The term 'Web services' can be defined as a standard for a particular set of XML-based technologies (Glossary) used to build Service Orientated Architectures (SOA) (Glossary). It is not the purpose of this article to explain in depth the technical nature of these components, rather to illustrate the virtues of an SOA and how we as archaeologists can make use of this technology.

As mentioned above, distributed computing isn't new. Traditionally, developers have used Remote Procedure Calls (RPCs) (Glossary) in systems to perform various actions on distributed objects, using protocols such as COM/CORBA/RMI. Although a powerful concept, this involves several rather complicated steps: a request to create an object, a request to invoke a method on/of the instance of that object, a request to receive the response based on a number of these exchanges and finally the need to release the instance of the object (Vogels 2003) .

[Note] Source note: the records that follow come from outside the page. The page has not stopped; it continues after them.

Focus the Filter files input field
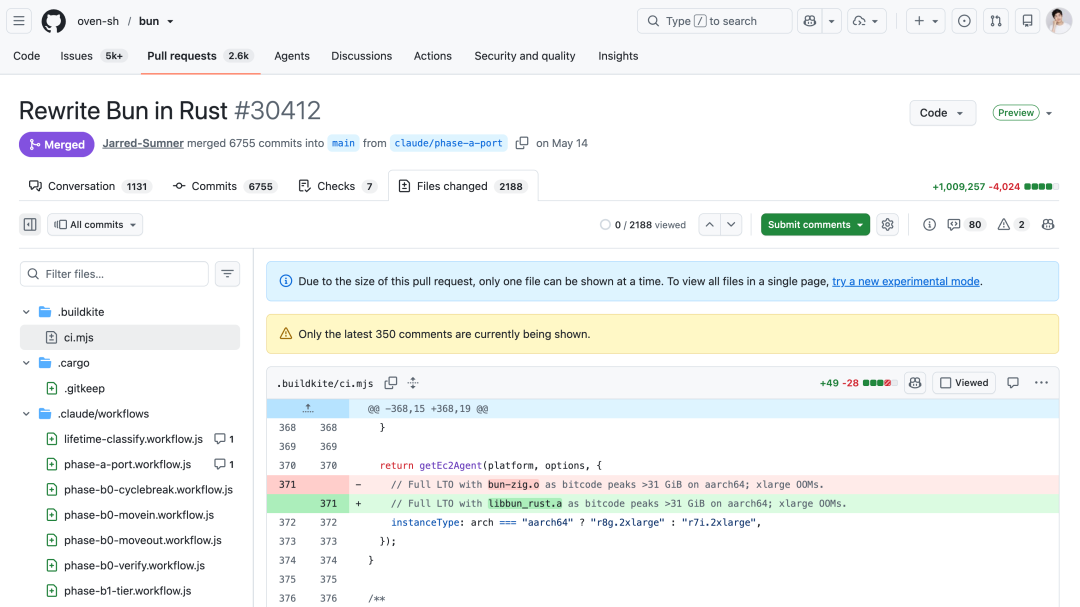Screen dimensions: 1080x607 114,274
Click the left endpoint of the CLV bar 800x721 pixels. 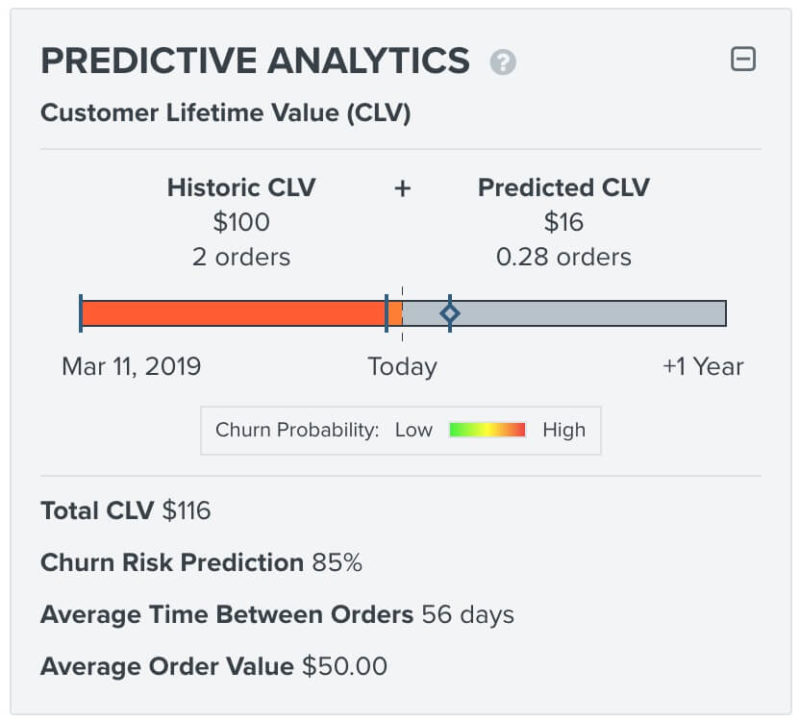(81, 313)
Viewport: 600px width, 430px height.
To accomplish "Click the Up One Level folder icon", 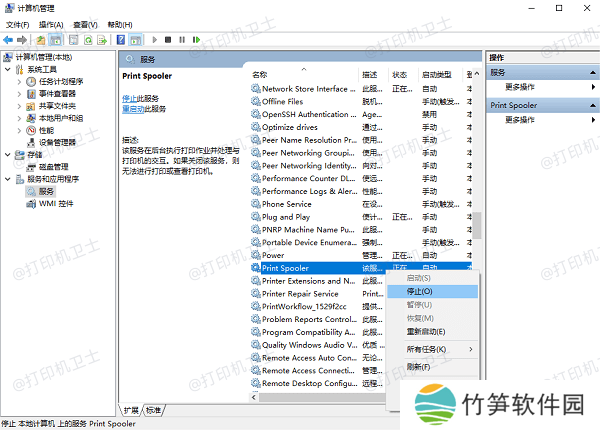I will click(41, 40).
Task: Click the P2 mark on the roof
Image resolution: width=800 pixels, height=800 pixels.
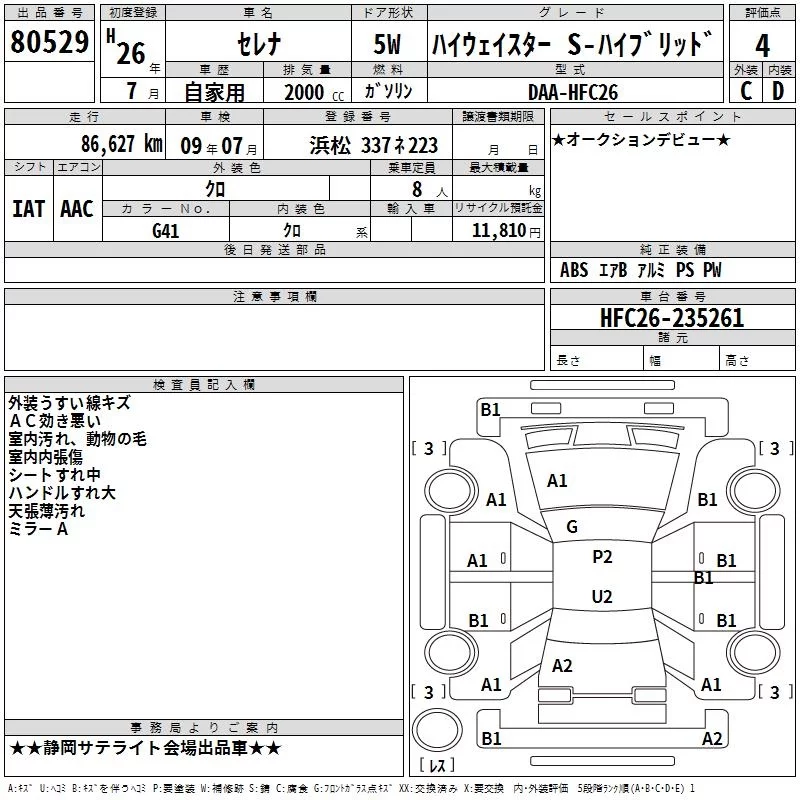Action: coord(602,557)

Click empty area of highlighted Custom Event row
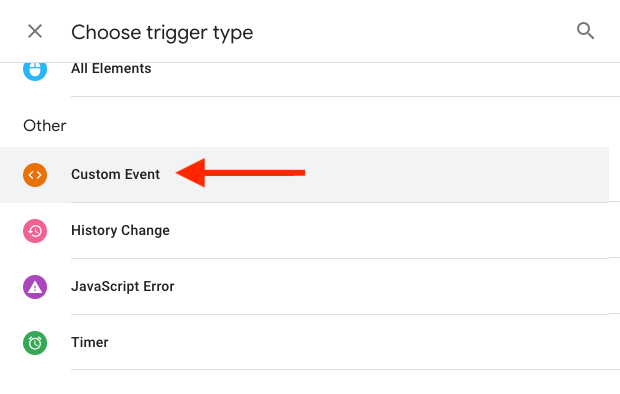click(x=455, y=175)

More often used within academic information systems, Z39.50 is another protocol that can be used to communicate data between remote systems (Miller 1997). However, this too is a cumbersome and relatively static technology. Z39.50 requires a dedicated Z39.50 server acting as a host to a number of Z-targets. Each of these targets need their database and related connections aligned to the Z39.50 protocol by using what are known as 'profiles' held on the server. A Z-client or gateway can then hook into the server, request a query and await results. Aside from being notoriously complicated to implement correctly (as experienced first hand from working on the ARENA implementation), the use of specific server-side profiles to link the server to its related data sources thus present a somewhat tight coupling between the various remote systems.

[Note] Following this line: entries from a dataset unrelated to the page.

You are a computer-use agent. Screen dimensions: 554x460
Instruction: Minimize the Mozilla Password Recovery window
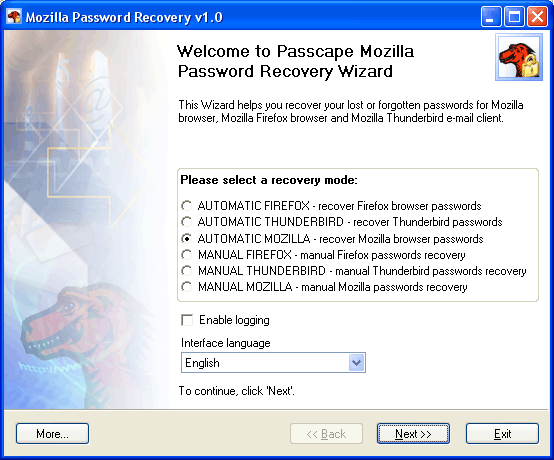pos(491,17)
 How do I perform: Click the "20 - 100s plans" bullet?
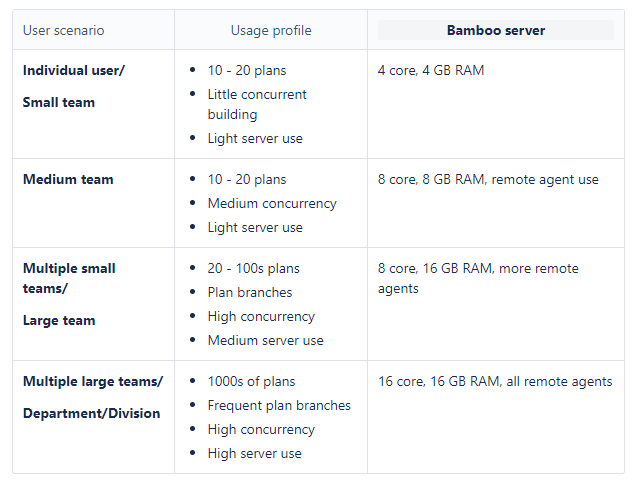click(x=253, y=269)
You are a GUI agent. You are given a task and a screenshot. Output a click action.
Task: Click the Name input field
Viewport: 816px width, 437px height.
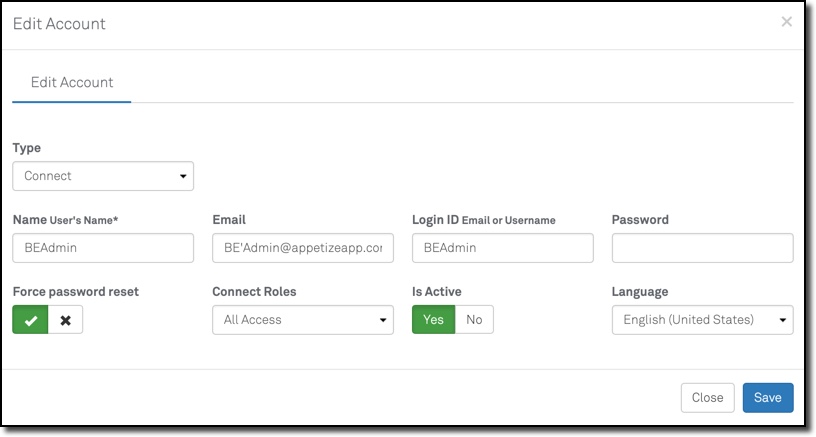(x=102, y=248)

A web service is not directly a web-based implementation of the Remote Procedure Call protocols mentioned above, or indeed a technology designed as a replacement to the dated Z39.50 protocol. A web service is, however, a much simpler protocol that offers greater flexibility for achieving the same goal – the retrieval of information from a remote system.

Fundamentally, a web service is a standards-based document-centric messaging system that allows discovery and dissemination of information via, among other things, the Hyper Text Transfer Protocol (HTTP). To achieve this the Simple Object Access Protocol (SOAP) (Glossary) – a messaging protocol defined in XML – is used. SOAP is essentially a technology that creates a wrapper for information, enveloping the message content within a well-defined XML structure. Various SOAP formatted headers are also included within the structure to allow further control of how the message should be handled. By communication through this text-based document model, platform-specific independence and a loose coupling between all parties involved in the various transactions is largely achieved.

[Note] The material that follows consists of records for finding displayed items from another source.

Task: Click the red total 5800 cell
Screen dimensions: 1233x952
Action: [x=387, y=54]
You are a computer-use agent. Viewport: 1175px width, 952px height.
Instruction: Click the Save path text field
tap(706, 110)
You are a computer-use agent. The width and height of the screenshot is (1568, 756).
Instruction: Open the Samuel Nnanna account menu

Unlike Z39.50 where a profile needs to be explicitly created on the server, one of the key concepts behind web services is that of discovery. To achieve this, a description of the service is written using the Web Service Description Language (WSDL) (Glossary) – another XML-based language. The WSDL descriptor contains information pertaining to what operations the service provides, and what input and output messages are associated with those operations. Further, this document can be made available to the consumer either directly or by publishing to a Universal Description, Discovery and Integration (UDDI) service (Glossary).

2.2 What type of information can be found?

The content contained within a SOAP message is normally a well-formed XML structure itself. RPC-style directives – such as calls to various methods on a host system, large datasets returned as a response to a request, or even complete Java classes realised in XML, are all valid content for a SOAP message. However, it is the ability to communicate XML-formatted datasets which is of primary interest to archaeologists. Indeed it is these datasets, either as a subset or in their entirety, that are often sought by the majority of archaeologists conducting online research.

For an SOA system to be truly effective, the use of various XML schema are considered necessary to ensure that all parties can design their systems to be interoperable. XML schema are a way of dictating the structure of an XML document. Documents written to comply with specific schemas can thus be validated to ensure data integrity and coherence without the need for human interaction. The use of the XML language to present structured data is becoming an increasingly popular option within the field of archaeology. Indeed, recent studies such as Falkingham's (2005) investigation of how archaeological grey literature could benefit from being encoded as XML, serve to illustrate the potential flexibility of this format. Written to comply with specific archaeological-specific schema, such as MidasXML as proposed by the Forum on Information Standards in Heritage (FISH), archaeological data can be prepared in such a way that lends itself directly to the concepts that drive the SOA model.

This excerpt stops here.